■ Yönerge 1
Belge bölümüne göre Yedinci Sanat dergisinin 24 sayısının tüm kapaklarında kimin imzası bulunmaktadır?

+++ Belge bölümü +++

Bu dergilere baktığınızda ulusal sinemaya dair ne görüyorsunuz?

Defalarca okuduğum, incelediğim yayınlar olmasına rağmen bazı dergilerin kapaklarının Erkal Yavi gibi usta bir çizer tarafından hazırlandığı gözümden kaçmıştı. Yedinci Sanat dergisinin 24 sayısının tüm kapaklarından onun imzası var. Henüz 20 yaşındaki Sinan Çetin’in aynı dergide çizdiği karikatüre rastlamış olmak da notlarım arasında. Türk edebiyatı kadar Türk sineması için de önemli bir değer olan Vedat Türkali ile sinema tarihi alanındaki en önemli isimlerden Nihat Özön arasındaki tartışma da makale olarak yazdığım bir konu. Aslında bu dergilerin yayımlandığı döneme bütünlüklü baktığımızda Türkiye’nin çeyrek yüzyıllık ortamını görüyoruz. 

“DERGİLERDEKİ FİLMLER ARŞİVLERDE YOK”

Dergileri incelerken o dönemde çekilmiş şimdi izlemeye heves ettiğiniz filmler oldu mu?

+++ Gösterilen satırlar +++

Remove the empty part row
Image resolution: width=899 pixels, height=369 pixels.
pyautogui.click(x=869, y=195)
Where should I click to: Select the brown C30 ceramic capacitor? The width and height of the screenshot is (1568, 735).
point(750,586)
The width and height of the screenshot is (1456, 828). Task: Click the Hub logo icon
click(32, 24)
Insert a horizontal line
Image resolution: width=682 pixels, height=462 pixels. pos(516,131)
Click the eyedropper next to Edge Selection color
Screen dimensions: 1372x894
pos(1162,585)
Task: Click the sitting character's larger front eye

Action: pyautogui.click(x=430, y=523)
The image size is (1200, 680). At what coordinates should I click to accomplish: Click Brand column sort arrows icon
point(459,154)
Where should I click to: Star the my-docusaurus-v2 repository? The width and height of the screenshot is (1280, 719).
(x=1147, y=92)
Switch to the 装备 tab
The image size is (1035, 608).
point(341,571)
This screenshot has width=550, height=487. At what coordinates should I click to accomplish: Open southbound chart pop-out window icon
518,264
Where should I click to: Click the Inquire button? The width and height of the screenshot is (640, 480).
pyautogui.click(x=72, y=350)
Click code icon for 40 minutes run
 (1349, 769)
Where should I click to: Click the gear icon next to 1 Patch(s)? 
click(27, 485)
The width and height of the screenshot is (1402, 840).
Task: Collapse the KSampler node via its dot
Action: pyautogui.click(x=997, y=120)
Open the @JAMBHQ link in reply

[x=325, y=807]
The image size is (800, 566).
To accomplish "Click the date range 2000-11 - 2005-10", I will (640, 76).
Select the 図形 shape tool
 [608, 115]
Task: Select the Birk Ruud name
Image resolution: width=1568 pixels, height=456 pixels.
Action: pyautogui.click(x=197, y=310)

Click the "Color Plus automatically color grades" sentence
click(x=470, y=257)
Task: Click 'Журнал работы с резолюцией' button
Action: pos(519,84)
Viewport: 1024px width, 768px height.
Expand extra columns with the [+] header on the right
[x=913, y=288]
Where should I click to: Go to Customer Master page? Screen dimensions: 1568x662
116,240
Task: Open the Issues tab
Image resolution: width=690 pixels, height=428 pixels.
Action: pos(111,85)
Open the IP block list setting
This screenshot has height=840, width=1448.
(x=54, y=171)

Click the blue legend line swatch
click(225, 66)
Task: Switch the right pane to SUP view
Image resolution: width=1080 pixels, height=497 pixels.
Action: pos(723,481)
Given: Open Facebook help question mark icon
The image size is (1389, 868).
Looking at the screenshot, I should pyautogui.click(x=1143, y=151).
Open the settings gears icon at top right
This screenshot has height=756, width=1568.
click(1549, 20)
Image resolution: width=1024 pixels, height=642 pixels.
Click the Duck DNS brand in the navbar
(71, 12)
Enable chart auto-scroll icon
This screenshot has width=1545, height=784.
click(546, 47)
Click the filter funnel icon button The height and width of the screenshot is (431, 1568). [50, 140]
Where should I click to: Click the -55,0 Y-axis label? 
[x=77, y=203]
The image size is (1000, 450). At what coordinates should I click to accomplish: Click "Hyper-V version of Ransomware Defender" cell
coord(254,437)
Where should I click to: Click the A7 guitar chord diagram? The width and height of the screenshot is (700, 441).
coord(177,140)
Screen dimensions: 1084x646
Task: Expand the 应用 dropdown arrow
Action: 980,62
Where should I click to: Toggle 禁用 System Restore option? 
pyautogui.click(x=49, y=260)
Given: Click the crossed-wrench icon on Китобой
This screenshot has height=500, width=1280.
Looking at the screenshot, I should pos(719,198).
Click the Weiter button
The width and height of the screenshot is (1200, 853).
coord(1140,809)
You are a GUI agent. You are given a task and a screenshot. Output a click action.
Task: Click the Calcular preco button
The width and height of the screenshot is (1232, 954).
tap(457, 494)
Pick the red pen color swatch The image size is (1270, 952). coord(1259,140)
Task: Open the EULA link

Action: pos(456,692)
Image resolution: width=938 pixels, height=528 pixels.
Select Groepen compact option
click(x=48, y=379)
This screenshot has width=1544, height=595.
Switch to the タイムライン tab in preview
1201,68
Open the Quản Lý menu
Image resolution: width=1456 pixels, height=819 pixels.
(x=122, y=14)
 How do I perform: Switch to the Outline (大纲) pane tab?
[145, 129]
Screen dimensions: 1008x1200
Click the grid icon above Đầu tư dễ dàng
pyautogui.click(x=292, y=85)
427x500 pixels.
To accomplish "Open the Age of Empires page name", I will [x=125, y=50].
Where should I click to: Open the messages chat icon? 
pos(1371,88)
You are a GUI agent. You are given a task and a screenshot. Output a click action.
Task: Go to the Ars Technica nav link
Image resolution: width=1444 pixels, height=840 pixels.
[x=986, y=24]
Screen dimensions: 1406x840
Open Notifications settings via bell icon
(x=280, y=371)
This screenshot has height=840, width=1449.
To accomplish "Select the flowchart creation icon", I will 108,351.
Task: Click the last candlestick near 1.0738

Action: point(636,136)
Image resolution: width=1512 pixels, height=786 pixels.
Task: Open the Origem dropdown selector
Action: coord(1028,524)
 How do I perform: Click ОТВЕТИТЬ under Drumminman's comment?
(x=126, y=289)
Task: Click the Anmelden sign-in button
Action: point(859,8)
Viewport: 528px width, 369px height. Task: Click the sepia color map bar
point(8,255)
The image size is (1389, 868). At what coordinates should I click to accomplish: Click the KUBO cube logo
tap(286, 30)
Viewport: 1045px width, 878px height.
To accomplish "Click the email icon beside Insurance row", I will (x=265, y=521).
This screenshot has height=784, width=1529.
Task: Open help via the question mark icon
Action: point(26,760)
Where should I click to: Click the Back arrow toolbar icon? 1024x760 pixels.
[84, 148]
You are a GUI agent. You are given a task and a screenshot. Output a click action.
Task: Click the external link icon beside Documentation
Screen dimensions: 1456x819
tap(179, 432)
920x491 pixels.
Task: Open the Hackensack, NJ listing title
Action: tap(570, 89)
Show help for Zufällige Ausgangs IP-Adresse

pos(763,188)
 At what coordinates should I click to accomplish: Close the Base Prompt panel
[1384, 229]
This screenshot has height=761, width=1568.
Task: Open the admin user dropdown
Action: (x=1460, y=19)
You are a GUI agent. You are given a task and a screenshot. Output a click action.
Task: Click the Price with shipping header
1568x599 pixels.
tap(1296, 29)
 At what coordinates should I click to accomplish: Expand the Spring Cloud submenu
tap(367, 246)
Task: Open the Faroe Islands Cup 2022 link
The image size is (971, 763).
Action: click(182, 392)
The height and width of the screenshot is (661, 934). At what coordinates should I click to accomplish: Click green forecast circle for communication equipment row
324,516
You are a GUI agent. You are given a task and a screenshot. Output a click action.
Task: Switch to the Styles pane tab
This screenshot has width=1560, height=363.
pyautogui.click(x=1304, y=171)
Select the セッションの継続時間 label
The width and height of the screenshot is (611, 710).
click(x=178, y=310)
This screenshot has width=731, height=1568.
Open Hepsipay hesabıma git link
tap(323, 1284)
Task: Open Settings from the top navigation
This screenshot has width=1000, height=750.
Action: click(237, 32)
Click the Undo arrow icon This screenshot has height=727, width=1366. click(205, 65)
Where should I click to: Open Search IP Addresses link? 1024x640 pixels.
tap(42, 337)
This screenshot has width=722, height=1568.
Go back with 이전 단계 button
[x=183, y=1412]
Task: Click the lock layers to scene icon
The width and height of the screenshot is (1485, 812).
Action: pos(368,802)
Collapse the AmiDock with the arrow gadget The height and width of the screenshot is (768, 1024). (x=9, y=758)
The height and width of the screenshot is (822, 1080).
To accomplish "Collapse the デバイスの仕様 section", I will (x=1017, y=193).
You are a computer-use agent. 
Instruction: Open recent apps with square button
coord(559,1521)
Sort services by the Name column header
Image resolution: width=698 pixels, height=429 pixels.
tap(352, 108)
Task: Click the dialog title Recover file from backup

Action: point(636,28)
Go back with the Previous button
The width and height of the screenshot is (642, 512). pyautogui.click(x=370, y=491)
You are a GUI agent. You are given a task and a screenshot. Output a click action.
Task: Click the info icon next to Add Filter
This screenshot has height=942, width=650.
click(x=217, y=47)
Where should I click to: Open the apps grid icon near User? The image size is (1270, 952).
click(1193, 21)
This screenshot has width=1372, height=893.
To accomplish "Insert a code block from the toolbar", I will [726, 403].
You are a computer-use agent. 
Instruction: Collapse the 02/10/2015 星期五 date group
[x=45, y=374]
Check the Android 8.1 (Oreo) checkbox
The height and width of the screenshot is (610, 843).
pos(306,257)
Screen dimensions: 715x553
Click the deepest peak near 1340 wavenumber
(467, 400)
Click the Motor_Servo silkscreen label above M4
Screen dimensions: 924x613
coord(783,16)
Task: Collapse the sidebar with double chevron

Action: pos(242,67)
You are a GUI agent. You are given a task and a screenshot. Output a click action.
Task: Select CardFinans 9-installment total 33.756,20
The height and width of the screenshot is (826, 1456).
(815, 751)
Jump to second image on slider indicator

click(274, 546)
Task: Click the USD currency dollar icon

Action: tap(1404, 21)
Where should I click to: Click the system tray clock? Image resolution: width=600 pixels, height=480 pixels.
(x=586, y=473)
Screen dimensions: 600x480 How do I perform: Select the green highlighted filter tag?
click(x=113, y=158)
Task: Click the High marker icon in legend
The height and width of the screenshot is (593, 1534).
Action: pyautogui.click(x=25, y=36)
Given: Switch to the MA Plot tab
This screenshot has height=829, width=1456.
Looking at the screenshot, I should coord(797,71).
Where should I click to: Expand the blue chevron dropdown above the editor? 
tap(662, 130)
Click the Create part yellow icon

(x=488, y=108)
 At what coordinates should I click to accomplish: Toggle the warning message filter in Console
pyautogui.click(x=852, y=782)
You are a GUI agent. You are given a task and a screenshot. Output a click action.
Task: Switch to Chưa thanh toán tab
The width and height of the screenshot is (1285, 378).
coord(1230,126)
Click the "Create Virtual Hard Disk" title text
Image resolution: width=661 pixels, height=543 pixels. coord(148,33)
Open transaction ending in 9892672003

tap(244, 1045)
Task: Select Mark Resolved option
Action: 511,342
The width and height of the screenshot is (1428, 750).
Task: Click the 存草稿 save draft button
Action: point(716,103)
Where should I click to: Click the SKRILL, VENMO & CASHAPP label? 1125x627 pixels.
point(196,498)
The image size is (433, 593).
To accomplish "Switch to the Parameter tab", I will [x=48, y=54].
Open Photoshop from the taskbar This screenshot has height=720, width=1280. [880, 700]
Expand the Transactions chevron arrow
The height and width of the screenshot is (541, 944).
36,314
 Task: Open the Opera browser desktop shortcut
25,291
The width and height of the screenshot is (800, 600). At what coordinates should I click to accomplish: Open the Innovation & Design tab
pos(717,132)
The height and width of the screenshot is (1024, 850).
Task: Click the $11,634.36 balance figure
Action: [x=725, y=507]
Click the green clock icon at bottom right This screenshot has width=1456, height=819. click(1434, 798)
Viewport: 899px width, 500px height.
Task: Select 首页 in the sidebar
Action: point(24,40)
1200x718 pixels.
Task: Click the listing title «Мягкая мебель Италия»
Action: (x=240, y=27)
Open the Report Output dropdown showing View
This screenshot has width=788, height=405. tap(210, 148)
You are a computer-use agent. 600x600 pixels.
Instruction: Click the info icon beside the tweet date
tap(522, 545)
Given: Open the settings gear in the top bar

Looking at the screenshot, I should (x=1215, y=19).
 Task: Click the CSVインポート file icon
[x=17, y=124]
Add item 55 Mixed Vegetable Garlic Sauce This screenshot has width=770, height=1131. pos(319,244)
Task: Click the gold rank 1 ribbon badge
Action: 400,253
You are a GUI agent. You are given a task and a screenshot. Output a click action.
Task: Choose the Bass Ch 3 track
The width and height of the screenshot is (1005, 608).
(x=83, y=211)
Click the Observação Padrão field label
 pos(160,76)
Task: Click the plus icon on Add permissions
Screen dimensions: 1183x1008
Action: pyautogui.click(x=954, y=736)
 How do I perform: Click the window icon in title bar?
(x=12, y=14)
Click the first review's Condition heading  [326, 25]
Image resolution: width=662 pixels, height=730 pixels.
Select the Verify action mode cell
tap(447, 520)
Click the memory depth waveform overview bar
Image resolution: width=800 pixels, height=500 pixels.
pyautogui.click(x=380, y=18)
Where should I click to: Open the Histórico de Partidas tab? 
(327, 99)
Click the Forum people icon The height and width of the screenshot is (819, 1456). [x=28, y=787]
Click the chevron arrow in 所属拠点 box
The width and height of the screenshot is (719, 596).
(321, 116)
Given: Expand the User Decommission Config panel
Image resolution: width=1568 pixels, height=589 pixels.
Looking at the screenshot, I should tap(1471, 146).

+++

■ Yönerge 2
Satırların başından "Action: pos(111,85)" ifadesini içeren satıra kadar uzanan bölümü, iki ucu da dahil ederek satır satır aktarın.

■ Tam çıktı 1
Erkal Yavi'nin imzası bulunmaktadır.

■ Tam çıktı 2
Remove the empty part row
Image resolution: width=899 pixels, height=369 pixels.
pyautogui.click(x=869, y=195)
Where should I click to: Select the brown C30 ceramic capacitor? The width and height of the screenshot is (1568, 735).
point(750,586)
The width and height of the screenshot is (1456, 828). Task: Click the Hub logo icon
click(32, 24)
Insert a horizontal line
Image resolution: width=682 pixels, height=462 pixels. pos(516,131)
Click the eyedropper next to Edge Selection color
Screen dimensions: 1372x894
pos(1162,585)
Task: Click the sitting character's larger front eye

Action: pyautogui.click(x=430, y=523)
The image size is (1200, 680). At what coordinates should I click to accomplish: Click Brand column sort arrows icon
point(459,154)
Where should I click to: Star the my-docusaurus-v2 repository? The width and height of the screenshot is (1280, 719).
(x=1147, y=92)
Switch to the 装备 tab
The image size is (1035, 608).
point(341,571)
This screenshot has width=550, height=487. At what coordinates should I click to accomplish: Open southbound chart pop-out window icon
518,264
Where should I click to: Click the Inquire button? The width and height of the screenshot is (640, 480).
pyautogui.click(x=72, y=350)
Click code icon for 40 minutes run
 (1349, 769)
Where should I click to: Click the gear icon next to 1 Patch(s)? 
click(27, 485)
The width and height of the screenshot is (1402, 840).
Task: Collapse the KSampler node via its dot
Action: pyautogui.click(x=997, y=120)
Open the @JAMBHQ link in reply

[x=325, y=807]
The image size is (800, 566).
To accomplish "Click the date range 2000-11 - 2005-10", I will (640, 76).
Select the 図形 shape tool
 [608, 115]
Task: Select the Birk Ruud name
Image resolution: width=1568 pixels, height=456 pixels.
Action: pyautogui.click(x=197, y=310)

Click the "Color Plus automatically color grades" sentence
click(x=470, y=257)
Task: Click 'Журнал работы с резолюцией' button
Action: pos(519,84)
Viewport: 1024px width, 768px height.
Expand extra columns with the [+] header on the right
[x=913, y=288]
Where should I click to: Go to Customer Master page? Screen dimensions: 1568x662
116,240
Task: Open the Issues tab
Image resolution: width=690 pixels, height=428 pixels.
Action: pos(111,85)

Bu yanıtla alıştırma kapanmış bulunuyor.